> **WHAT THE TASK ASKS**
The response must consist of the lines below from the one with "You are a computer-use" through the one with "Instruction: Click the", exactly as they appear and with both ends kept.

> **RECORDS PROVIDED**

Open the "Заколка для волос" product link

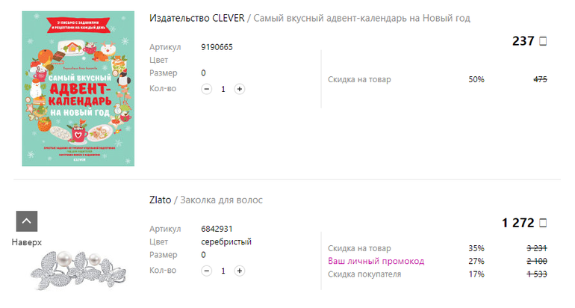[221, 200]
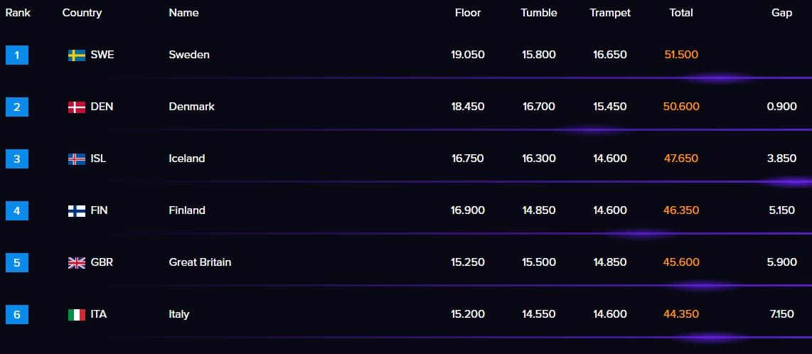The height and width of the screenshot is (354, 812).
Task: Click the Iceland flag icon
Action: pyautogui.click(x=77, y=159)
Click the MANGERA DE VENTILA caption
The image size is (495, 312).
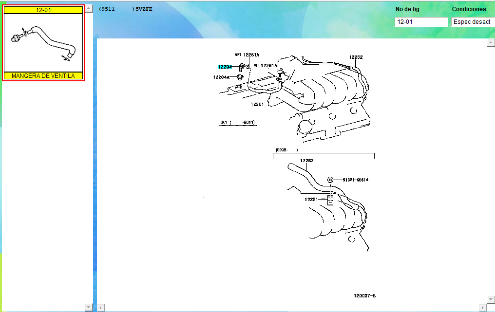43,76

...

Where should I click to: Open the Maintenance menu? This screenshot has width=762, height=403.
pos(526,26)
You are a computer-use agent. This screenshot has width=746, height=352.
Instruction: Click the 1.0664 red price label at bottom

> **RESULT OF THIS EXERCISE**
You are a computer-use agent. This screenshot has width=746, height=352.
Instruction: Click the 1.0664 red price label at bottom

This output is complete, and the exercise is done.